● **EXERCISE DESCRIPTION**
Reproduce verbatim the material from the line containing "Open the routes road icon in top bar" through the line containing "point(566,121)", including both of those lines.

● **RECORDS FOR THIS TASK**
---------------
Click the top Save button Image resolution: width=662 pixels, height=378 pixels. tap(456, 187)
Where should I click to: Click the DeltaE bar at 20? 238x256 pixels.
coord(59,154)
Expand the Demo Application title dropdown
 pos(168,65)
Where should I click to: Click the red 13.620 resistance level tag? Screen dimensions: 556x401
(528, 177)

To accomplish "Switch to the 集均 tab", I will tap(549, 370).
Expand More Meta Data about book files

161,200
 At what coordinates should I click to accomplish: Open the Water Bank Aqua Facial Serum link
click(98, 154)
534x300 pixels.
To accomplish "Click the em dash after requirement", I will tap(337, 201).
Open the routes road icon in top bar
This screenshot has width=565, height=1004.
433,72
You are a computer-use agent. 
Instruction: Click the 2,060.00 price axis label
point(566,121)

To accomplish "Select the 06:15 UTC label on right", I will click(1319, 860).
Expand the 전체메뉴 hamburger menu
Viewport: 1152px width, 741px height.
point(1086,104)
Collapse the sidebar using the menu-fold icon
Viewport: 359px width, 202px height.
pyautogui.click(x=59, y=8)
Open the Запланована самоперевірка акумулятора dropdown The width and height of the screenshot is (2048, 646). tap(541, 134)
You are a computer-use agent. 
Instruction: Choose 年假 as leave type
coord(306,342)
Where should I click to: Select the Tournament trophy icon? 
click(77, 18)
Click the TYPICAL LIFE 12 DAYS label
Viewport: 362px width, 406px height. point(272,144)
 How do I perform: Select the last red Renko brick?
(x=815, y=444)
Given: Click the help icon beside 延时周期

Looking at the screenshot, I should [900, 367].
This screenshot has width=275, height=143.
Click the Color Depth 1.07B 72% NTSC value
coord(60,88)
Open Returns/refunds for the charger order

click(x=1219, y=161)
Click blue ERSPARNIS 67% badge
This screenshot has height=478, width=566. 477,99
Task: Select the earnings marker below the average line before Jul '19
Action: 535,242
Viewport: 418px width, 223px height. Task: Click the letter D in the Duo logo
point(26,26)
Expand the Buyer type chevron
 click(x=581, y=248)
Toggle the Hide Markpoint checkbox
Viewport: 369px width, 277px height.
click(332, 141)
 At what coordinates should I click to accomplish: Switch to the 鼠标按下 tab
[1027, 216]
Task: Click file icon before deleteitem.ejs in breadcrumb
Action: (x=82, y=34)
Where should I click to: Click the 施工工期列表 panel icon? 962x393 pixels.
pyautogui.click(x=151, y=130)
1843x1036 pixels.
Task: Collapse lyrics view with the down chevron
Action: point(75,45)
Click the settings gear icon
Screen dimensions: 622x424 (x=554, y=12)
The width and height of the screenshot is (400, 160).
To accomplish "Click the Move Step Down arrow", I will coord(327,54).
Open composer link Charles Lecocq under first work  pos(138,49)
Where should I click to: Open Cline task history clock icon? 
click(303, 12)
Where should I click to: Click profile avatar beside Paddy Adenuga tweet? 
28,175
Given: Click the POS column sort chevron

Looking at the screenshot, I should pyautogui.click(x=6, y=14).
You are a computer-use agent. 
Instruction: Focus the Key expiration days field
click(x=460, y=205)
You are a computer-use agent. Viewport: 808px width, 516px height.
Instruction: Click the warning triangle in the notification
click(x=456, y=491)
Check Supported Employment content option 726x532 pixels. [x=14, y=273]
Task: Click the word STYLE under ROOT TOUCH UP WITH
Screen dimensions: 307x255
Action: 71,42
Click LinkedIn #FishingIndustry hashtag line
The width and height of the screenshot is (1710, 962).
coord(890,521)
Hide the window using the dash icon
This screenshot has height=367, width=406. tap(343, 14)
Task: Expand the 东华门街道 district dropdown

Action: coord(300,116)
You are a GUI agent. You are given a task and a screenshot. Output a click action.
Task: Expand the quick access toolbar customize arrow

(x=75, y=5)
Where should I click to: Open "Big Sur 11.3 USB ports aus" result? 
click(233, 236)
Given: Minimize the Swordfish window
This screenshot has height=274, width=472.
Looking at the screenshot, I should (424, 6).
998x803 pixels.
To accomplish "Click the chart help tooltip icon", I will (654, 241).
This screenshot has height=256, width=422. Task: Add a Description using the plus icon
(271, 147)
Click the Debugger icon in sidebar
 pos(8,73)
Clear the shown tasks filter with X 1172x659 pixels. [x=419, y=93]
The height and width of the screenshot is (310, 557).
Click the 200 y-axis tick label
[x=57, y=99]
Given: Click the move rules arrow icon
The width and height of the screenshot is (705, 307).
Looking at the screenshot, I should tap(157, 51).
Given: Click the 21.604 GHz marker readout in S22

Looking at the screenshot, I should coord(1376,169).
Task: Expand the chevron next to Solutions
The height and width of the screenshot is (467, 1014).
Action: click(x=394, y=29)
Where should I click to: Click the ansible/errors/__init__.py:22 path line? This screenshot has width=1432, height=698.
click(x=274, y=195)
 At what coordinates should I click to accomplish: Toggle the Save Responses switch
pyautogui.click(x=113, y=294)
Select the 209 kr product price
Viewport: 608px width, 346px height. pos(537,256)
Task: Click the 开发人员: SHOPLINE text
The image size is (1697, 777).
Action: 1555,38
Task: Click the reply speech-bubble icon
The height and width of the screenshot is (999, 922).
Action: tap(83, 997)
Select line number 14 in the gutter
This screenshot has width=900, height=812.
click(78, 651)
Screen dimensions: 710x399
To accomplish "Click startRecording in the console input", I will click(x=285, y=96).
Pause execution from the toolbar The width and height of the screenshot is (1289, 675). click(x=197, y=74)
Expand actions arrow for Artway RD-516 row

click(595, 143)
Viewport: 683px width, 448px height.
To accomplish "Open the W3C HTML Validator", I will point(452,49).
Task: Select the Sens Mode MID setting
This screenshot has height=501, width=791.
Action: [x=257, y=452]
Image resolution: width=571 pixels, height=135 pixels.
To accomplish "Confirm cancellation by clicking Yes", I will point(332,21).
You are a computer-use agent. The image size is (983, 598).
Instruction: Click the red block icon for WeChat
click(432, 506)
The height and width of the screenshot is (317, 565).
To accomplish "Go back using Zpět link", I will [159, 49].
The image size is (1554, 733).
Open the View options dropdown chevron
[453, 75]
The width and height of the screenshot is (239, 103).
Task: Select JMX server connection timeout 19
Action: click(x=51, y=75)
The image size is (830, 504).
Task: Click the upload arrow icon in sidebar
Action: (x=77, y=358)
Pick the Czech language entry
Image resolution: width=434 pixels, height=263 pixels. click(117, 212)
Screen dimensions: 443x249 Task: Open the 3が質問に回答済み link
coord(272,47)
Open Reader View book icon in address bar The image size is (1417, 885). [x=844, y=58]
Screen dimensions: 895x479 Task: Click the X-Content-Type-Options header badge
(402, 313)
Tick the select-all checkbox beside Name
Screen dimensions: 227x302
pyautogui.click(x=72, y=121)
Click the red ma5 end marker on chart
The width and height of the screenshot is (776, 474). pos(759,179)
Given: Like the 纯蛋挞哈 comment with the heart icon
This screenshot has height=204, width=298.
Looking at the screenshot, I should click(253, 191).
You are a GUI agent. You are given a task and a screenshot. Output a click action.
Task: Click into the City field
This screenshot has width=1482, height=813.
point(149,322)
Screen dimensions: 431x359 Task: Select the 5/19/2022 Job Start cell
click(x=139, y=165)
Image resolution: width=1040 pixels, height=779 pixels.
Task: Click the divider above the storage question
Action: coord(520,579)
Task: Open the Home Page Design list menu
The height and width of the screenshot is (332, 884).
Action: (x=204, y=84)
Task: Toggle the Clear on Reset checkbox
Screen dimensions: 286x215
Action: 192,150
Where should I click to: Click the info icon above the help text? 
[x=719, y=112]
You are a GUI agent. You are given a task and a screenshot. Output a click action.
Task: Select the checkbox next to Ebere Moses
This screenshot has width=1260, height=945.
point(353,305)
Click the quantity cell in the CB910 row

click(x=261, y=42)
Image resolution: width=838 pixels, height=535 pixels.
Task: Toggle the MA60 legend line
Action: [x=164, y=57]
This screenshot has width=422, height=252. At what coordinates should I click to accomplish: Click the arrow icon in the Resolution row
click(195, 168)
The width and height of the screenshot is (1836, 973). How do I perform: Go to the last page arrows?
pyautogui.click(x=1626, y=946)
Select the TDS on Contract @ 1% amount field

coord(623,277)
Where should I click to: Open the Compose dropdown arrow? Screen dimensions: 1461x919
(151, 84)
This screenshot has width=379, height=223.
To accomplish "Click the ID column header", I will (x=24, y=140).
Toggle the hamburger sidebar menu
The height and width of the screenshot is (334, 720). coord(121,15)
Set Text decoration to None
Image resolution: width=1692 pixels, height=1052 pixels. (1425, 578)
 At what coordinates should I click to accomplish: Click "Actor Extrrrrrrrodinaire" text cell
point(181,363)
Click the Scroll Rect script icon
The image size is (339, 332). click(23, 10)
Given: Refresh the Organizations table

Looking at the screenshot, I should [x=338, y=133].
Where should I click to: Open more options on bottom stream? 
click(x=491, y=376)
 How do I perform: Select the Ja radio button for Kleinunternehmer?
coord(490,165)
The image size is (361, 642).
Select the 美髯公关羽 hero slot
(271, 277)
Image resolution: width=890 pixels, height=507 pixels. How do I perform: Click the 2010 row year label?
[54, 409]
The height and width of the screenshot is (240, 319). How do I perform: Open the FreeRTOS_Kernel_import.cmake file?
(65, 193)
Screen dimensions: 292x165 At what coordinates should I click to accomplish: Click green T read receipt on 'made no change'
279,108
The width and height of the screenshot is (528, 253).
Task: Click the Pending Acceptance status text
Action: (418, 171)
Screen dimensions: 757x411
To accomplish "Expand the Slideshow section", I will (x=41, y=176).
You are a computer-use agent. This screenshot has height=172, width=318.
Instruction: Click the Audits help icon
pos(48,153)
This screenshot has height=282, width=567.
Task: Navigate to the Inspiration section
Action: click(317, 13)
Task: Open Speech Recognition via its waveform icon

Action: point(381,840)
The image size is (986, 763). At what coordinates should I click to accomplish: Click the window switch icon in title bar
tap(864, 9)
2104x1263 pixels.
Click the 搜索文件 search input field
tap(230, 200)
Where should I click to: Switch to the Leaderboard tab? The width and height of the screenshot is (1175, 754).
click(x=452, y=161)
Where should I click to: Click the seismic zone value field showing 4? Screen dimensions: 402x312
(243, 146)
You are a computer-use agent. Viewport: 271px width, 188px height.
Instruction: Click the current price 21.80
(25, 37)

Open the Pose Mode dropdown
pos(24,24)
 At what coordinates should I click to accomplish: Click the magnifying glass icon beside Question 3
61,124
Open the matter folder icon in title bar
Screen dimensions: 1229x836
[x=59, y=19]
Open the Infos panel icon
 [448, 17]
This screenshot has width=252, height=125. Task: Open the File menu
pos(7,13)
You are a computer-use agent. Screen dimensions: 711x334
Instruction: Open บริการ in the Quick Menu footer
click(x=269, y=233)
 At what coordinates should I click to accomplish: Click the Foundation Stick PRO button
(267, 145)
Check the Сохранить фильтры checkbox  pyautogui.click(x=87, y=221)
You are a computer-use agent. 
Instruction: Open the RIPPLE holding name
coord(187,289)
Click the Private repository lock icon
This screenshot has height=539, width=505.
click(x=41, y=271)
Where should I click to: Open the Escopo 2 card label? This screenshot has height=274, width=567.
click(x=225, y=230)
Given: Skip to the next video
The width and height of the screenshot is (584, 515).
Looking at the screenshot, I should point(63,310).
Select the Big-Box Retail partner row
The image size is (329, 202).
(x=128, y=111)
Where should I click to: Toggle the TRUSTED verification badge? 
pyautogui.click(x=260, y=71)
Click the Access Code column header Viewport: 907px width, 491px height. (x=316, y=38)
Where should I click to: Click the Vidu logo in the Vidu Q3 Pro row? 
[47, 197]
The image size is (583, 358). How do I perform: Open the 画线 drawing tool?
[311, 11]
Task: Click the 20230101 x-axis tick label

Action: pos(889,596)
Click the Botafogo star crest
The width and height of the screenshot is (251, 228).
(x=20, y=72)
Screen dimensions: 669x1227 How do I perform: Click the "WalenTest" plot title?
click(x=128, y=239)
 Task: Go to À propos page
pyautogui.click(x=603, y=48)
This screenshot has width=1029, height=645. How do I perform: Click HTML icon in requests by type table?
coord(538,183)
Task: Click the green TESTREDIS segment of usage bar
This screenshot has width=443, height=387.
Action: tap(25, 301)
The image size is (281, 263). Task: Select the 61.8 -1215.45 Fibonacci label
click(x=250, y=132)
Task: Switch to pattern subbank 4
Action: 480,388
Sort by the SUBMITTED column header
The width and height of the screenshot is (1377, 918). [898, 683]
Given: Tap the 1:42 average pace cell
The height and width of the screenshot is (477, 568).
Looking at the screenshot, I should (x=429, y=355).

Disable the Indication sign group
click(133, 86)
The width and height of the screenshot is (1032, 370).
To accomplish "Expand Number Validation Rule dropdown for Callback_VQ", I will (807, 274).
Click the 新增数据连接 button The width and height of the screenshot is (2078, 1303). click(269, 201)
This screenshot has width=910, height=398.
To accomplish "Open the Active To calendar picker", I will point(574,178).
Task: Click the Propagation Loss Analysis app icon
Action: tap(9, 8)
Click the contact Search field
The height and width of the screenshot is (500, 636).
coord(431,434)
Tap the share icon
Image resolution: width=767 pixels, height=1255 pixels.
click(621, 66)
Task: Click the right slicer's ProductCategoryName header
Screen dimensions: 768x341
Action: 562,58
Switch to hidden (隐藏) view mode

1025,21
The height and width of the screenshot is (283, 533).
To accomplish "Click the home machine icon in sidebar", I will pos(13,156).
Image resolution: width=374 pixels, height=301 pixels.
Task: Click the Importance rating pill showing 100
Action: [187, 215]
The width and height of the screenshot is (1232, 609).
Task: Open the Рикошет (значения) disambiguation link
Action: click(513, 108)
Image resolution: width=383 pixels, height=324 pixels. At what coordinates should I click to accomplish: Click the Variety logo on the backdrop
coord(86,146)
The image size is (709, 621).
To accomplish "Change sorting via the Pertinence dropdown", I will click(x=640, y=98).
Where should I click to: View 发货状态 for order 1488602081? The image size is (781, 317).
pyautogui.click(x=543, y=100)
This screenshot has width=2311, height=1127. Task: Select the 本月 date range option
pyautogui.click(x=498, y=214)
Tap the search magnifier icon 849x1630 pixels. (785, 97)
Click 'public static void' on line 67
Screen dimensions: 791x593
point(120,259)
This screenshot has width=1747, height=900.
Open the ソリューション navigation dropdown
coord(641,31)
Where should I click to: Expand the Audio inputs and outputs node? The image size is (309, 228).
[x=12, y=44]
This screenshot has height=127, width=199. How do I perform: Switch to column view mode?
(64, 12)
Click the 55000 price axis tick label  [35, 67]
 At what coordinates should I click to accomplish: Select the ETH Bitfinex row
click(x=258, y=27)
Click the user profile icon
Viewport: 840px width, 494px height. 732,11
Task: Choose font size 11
---------------
● **COMPLETED TASK**
Open the routes road icon in top bar
This screenshot has width=565, height=1004.
433,72
You are a computer-use agent. 
Instruction: Click the 2,060.00 price axis label
point(566,121)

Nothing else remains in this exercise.